BEGIN SUPPLIED MATERIAL

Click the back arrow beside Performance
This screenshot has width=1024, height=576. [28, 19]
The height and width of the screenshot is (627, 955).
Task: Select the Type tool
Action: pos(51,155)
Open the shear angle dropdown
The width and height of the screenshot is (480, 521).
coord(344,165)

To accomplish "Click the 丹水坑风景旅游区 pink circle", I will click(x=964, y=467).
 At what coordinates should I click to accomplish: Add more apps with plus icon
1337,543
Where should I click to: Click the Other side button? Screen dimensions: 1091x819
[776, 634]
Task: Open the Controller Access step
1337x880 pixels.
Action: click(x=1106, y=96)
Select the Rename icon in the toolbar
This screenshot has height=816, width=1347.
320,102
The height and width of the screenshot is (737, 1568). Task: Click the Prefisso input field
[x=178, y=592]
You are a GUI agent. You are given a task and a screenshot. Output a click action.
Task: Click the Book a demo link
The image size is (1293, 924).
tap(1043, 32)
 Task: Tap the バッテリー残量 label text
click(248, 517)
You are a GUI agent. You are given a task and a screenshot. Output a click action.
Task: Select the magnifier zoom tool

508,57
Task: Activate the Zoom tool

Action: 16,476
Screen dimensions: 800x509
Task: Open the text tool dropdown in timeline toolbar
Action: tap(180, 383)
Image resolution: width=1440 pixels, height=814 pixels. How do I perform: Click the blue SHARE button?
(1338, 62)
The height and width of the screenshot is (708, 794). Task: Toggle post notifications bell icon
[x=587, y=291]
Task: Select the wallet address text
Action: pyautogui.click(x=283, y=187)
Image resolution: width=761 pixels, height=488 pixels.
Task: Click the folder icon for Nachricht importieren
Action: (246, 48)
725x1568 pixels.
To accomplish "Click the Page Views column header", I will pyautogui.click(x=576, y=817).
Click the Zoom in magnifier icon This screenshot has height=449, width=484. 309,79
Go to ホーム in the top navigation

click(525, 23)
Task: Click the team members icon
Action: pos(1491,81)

END SUPPLIED MATERIAL

Scan the records above for the string "will", then select every line that holds it.

▶ ANSWER TO THIS TASK
To accomplish "Click the 丹水坑风景旅游区 pink circle", I will click(x=964, y=467).
To accomplish "Click the Page Views column header", I will pyautogui.click(x=576, y=817).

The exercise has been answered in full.